Here's a story you've already lived through.
Ten years ago, social media platforms told creators: post more, engage more, the algorithm will reward you. Creators did. They fed platforms their content, their relationships, their attention. Platforms captured all the value. Creators got the illusion of reach. It took a decade for the industry to even begin talking about data ownership, content portability, and creator compensation — and most of those conversations still haven't produced real infrastructure.
The pattern was simple: optimize first, govern later. Or more accurately: optimize first, govern only when forced.
Now the same pattern is repeating with AI. Faster.
There are tools that convert your website into markdown so AI agents can consume it more efficiently. Services that encourage you to leave your interaction history on their platform so the model can serve you better. Frameworks that ask you to give agents more permissions so they can act on your behalf with less friction. Every step optimizes the same thing: how to feed AI. Nobody is asking what happens after AI is fed.
The industry treats being consumed by AI as value. But being read isn't value. Value is knowing what was produced from your input, who used it, under what authority, and what you can claim. Without that record, you're not a participant in the AI economy. You're raw material.
The market is starting to catch up. Earlier this month, the former CEO of the world's largest code hosting platform launched a new venture — backed by $60 million in seed funding — specifically for AI code traceability: tracking what AI agents wrote, why, and under what context. The investment validates what should have been obvious: when AI generates faster than humans can review, governance isn't optional.
But traceability for code is one vertical. What about AI that manages your finances, sends emails on your behalf, books appointments, makes decisions about your data? The governance gap isn't limited to software engineering. It's everywhere AI acts on behalf of a human.

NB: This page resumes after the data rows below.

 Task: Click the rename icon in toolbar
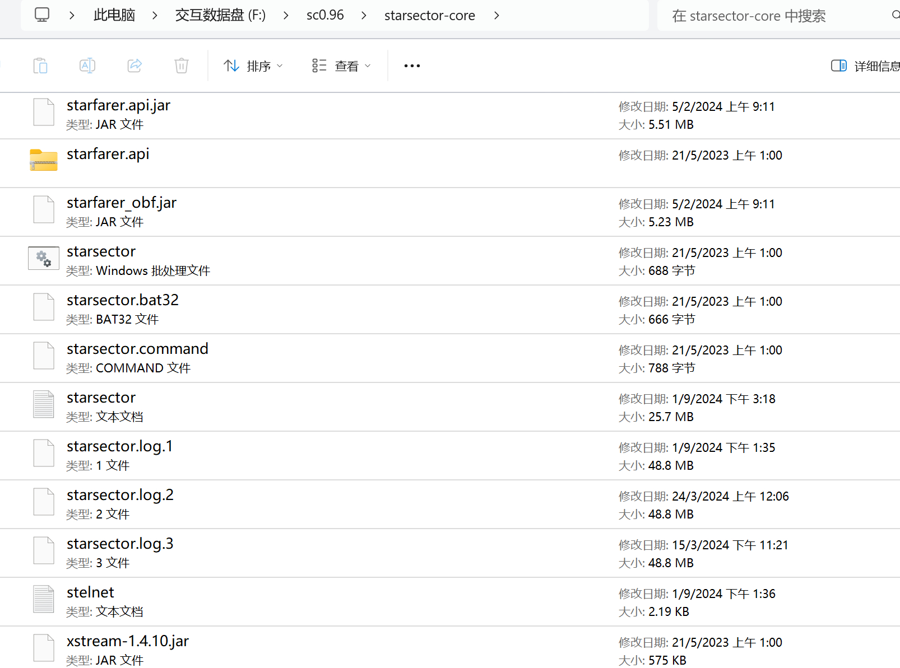pos(87,66)
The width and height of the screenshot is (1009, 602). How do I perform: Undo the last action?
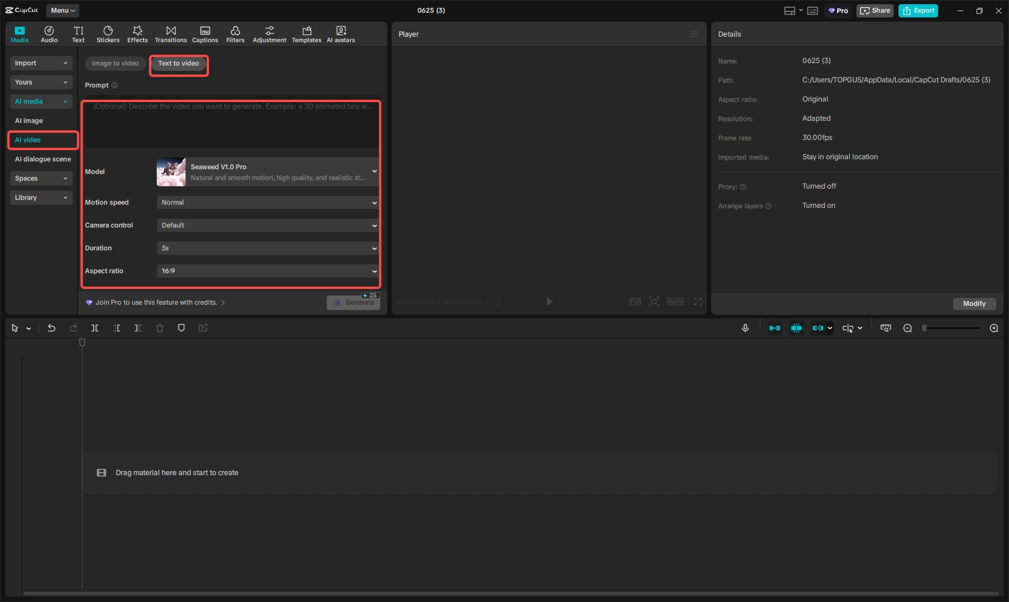click(x=51, y=328)
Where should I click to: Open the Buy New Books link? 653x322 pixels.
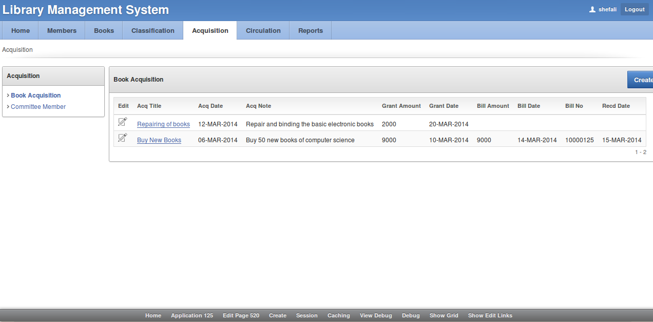point(159,140)
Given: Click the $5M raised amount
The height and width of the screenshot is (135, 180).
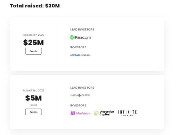Looking at the screenshot, I should pyautogui.click(x=34, y=98).
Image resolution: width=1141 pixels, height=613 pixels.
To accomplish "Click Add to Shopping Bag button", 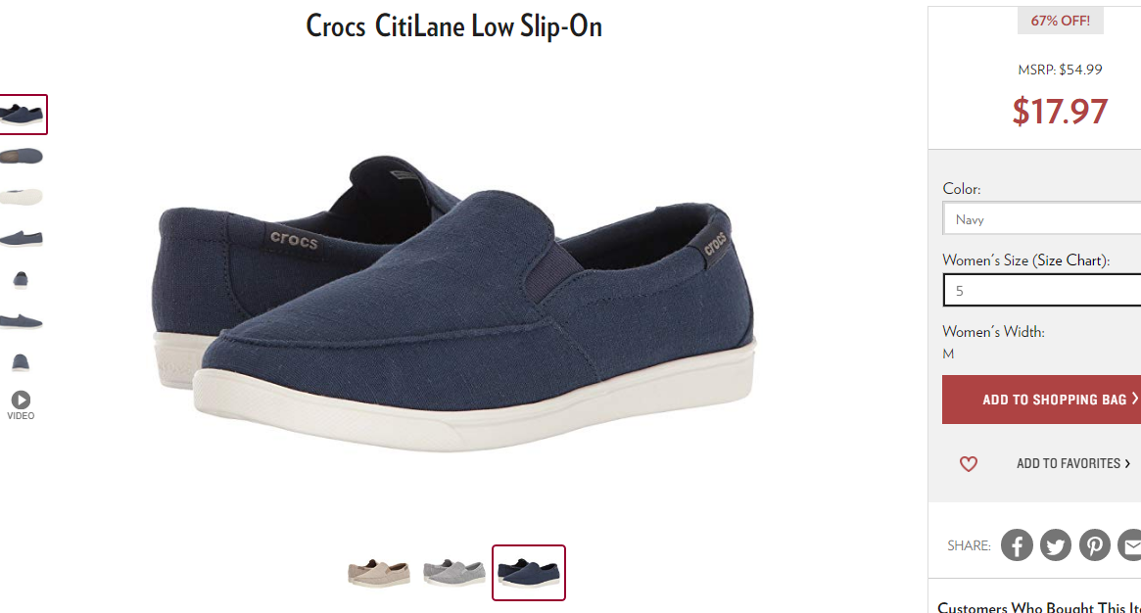I will click(1041, 400).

Every technology revolution follows the same sequence: capability first, accountability last. Electricity before safety codes. Cars before seatbelts. Social media before data protection. We always build the engine, ship it, and then spend years retrofitting the brakes.
AI doesn't need to follow this pattern. The infrastructure for accountability can be built now — not as a feature bolted on after something goes wrong, but as a layer that exists from the start. You design bridges for earthquakes, not for fair weather. Records stored where AI can't modify them. Authority that requires human presence to activate. Evidence that lives in infrastructure the user already controls.
A mistake that's recorded is a mistake that can be understood, traced, and corrected. A mistake that's unrecorded is just damage.
RE doesn't make AI slower. RE makes every decision recoverable. When every step is recorded, you can retrace, correct, and refine — not after something goes wrong, but continuously. Decisions that are always recoverable are decisions that get better over time. Accountability isn't even the point. It's the last thing a complete record gives you, not the first.
The question has never been whether AI can act on your behalf. It already does. The question is: when it does, who keeps the receipts?